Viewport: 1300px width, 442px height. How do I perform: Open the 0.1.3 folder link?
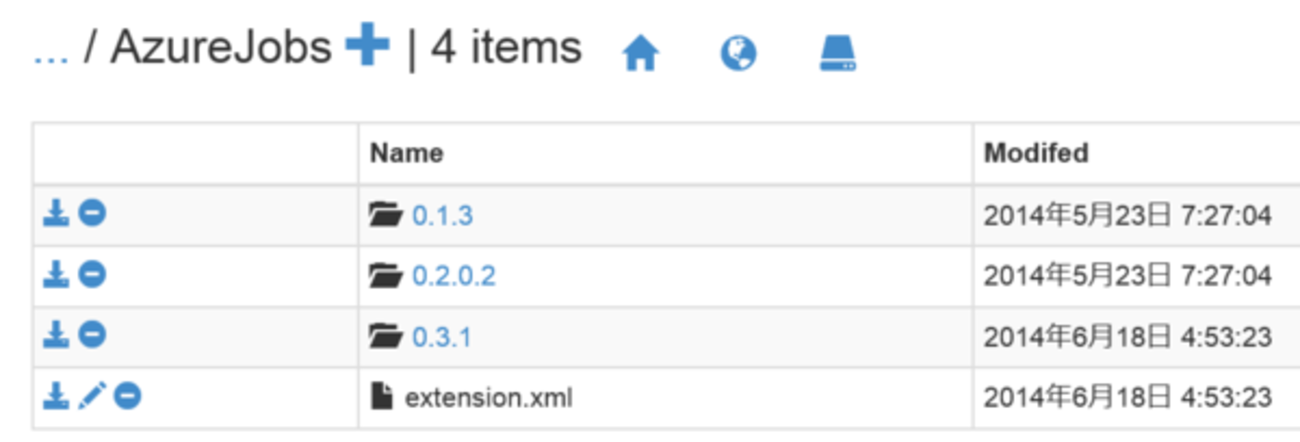click(442, 215)
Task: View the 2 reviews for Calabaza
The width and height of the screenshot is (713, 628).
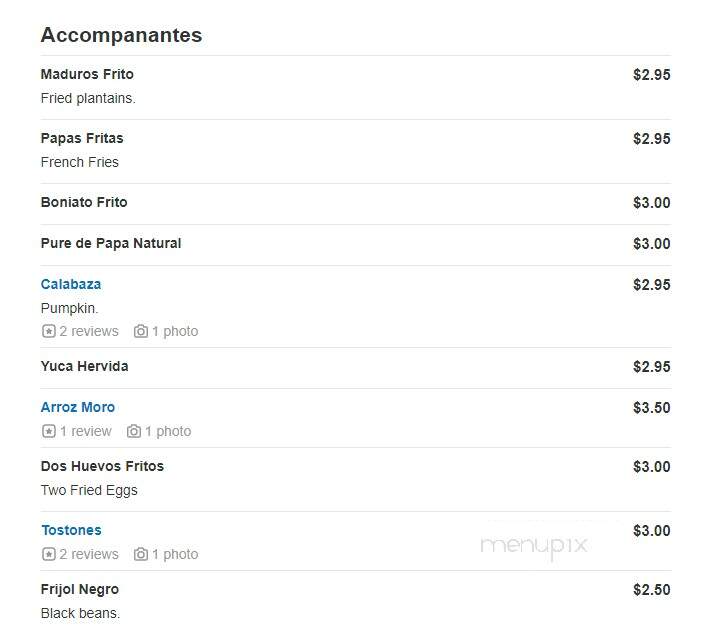Action: tap(89, 331)

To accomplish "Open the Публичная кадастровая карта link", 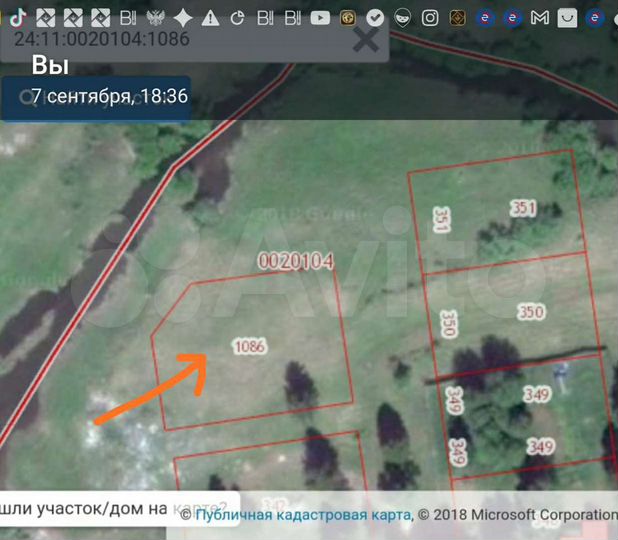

________________________________________

--- Work required ---
Return the whole listing word for word, minus its pictures.

--- Your response ---
Viewport: 1300px width, 442px height. How do I perform: Open the 0.1.3 folder link?
click(442, 215)
Task: View the 2 reviews for Calabaza
The width and height of the screenshot is (713, 628).
Action: tap(89, 331)

To accomplish "Open the Публичная кадастровая карта link", 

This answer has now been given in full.